Kenyan authorities reportedly nabbed a Chinese national at Nairobi’s main airport this week after allegedly discovering more than 2,200 live garden ants stashed in his bags.
Zhang Kequn, 27, was detained Tuesday at Jomo Kenyatta International Airport as he attempted to fly out of the country, according to court documents reviewed by Reuters. Investigators allegedly found 2,238 ants total, with 1,948 sealed inside test tubes and the remainder concealed in three rolls of soft tissue paper, the outlet reported.
Zhang had spent roughly two weeks in Kenya and identified three associates who provided him with the insects, Reuters reported. Kenyan immigration officials had placed a stop order on his passport after he allegedly dodged arrest during a prior visit last year. The Kenya Wildlife Service (KWS) told the court it needed additional time to complete its probe, including a forensic review of an iPhone and MacBook taken from Zhang at the time of his arrest. (RELATED: Border Agents Make Smuggling Bust You Don’t See Every Day)
Prosecutors believe Zhang orchestrated the trafficking ring that Kenyan authorities dismantled in 2025, and that he seemingly fled the country on a separate passport to avoid prosecution, according to the BBC. KWS official Duncan Juma told the BBC that investigators expect further arrests as the probe widens.
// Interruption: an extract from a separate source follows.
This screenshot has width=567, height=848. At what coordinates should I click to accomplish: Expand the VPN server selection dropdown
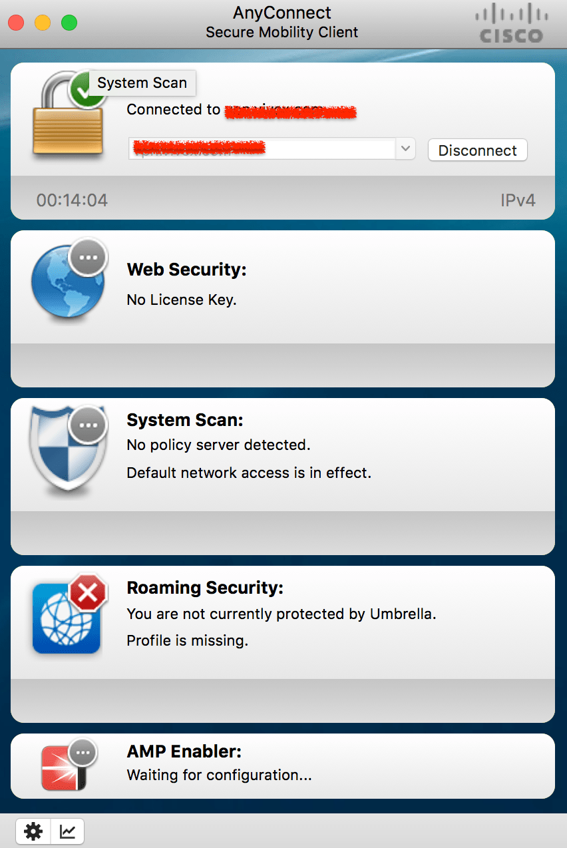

Chinese national Zhang Kequn was arrested at Jomo Kenyatta International Airport while he was trying to leave Kenya with more than 2,200 live garden ants in his luggage amid a rise in cases of smuggling of the insects in the African country https://t.co/XbF4fLyLS6 pic.twitter.com/70Jaly9oXm
— Reuters (@Reuters) March 12, 2026
The seized ants belong to the species Messor cephalotes, which are shielded by international biodiversity agreements, and their trade is subject to regulations, the BBC reported. Demand for the insects has surged among collectors in Europe and Asia who keep them as exotic pets. Four suspects were convicted in the 2025 case, including two Belgians, a Vietnamese and a Kenyan. After pleading guilty to the charges, they were sentenced to a single year in prison or a fine of $7,700 each, the BBC reported.
A separate seizure of Kenya-sourced ants in Bangkok on the same Tuesday pointed to an organized international smuggling operation with multiple shipping routes, Africa Today News New York reported. KWS labeled last year’s prosecution a “landmark case,” the first time Kenyan courts applied wildlife protections typically reserved for elephant ivory and rhino horn to insects.